TEXT FOR ANALYSIS:
────

Girls Horse Club Blog

Ask GHC: Trust Without Pain?

Published by • Sep 4th, 2008 • Category: Ask Girls Horse Club, Lend a Hand

Ask Girls Horse Club

Periodically we hear from members and visitors asking for advice about horse care, riding, and other horse-related topics. We all have different levels of knowledge and experience, so let’s share it with one another and collectively we just might be able to help!

Ask Girls Horse Club is a new feature where readers can submit questions and anyone can step up to share their relevant advice, opinion and/or perspective in the comments. To begin, here’s your first question…

If you are absolutely horse crazy like me, you would know the pain I feel when I see, or hear about a horse being hurt because of the ignorance of some people. By ignorance I mean that some riders think that horses have the brain the size of a peanut and think that they can control them, but they are wrong. When they do this, they think that they are showing horses ‘who’s boss’ and they will gain their trust that way, but instead they are driving their horse away whether they know it or not. I believe that instead of using things like crops and spurs, you should use alternatives therapies. I am trying to gain more knowledge on things like this, so if you have any remedies, please tell me. Right know, I am really working on my TTouch, and I would like to know about remedies too, so I would really appreciate it if you guys could give me some help on it.

submitted by Katie Leigh, age 13

Ask Girls Horse Club is a feature where readers can submit questions and anyone can step up to share their relevant advice, opinion and/or perspective using the comments form below. If you have a question to Ask Girls Horse Club, please use the contact or submission form to send it for consideration.

8 Nickers »

────

In the blog post above, what technique does the person who submitted the question say she is currently working on?

────

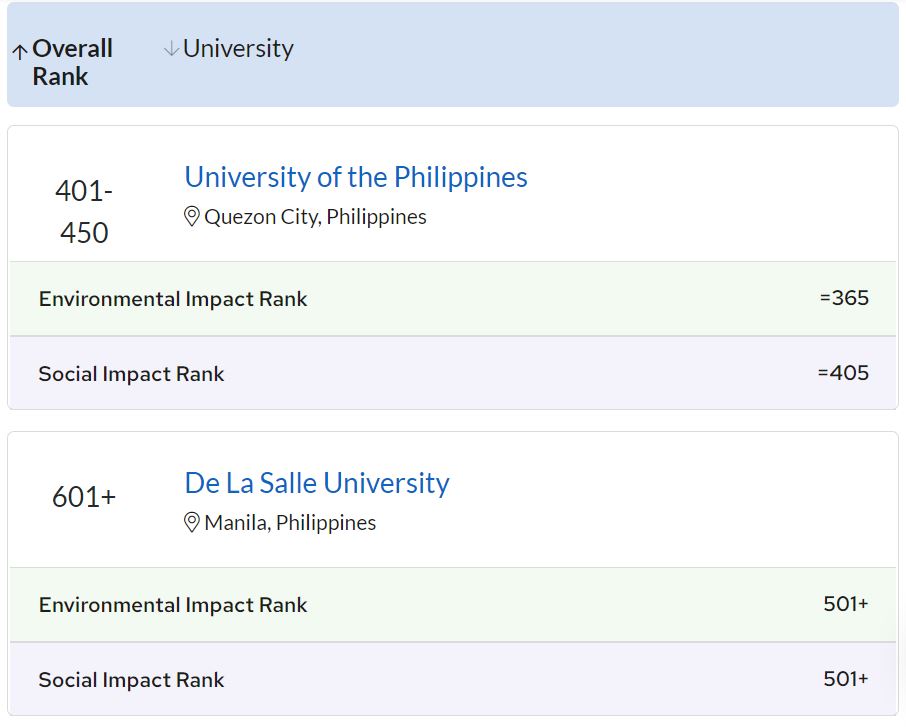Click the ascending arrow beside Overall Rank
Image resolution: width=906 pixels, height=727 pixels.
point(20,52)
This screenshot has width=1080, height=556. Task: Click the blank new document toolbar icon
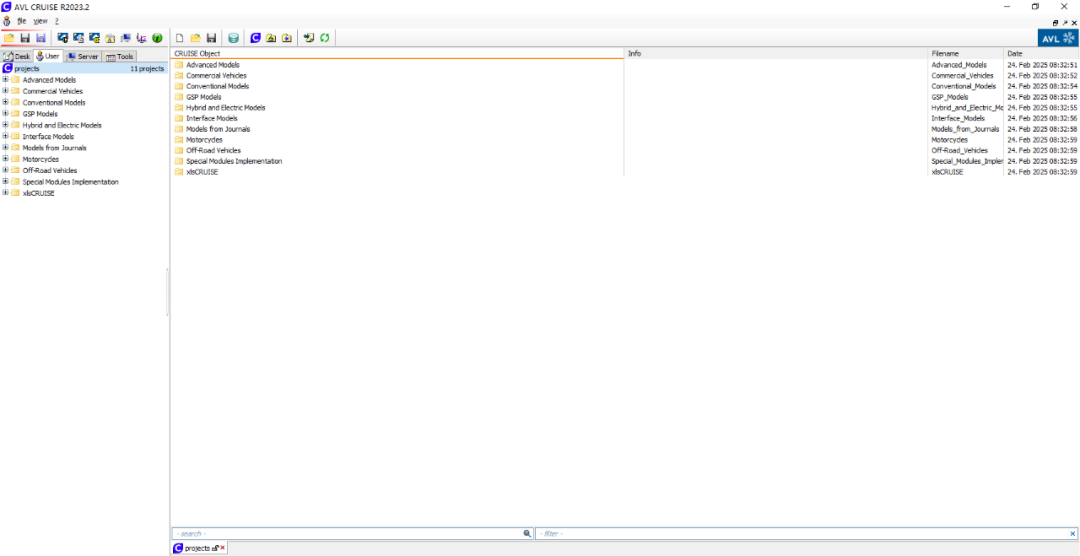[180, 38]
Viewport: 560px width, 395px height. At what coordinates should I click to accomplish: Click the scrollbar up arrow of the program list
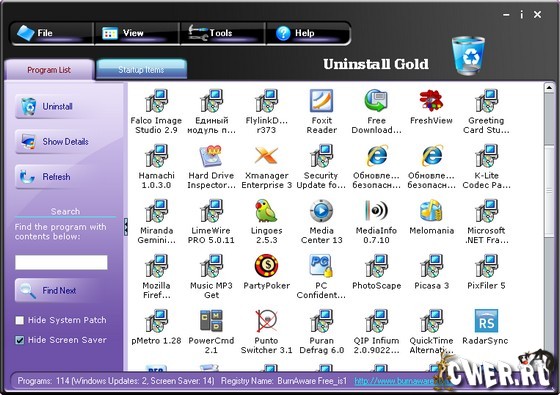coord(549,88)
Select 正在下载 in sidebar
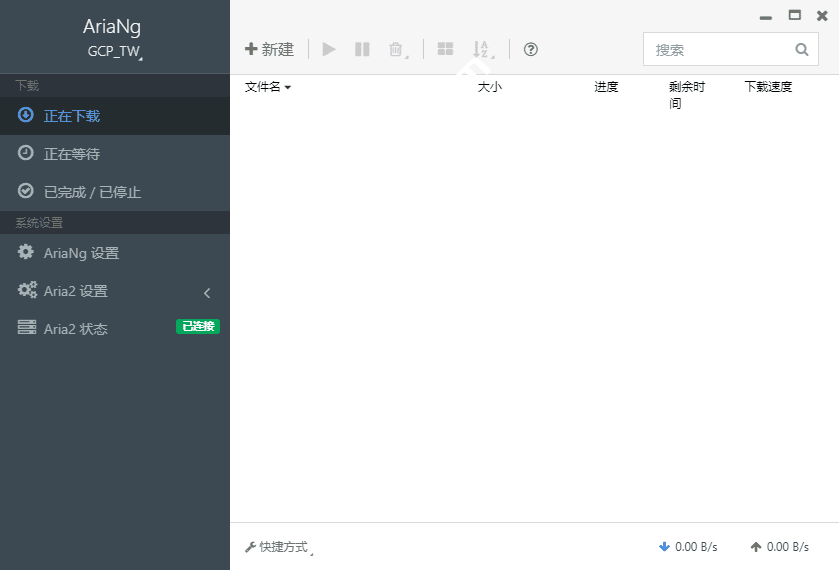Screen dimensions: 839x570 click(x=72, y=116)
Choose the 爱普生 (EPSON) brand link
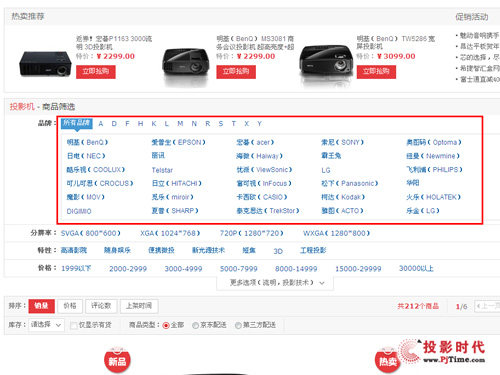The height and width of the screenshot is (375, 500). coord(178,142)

────

RESULT: TTouch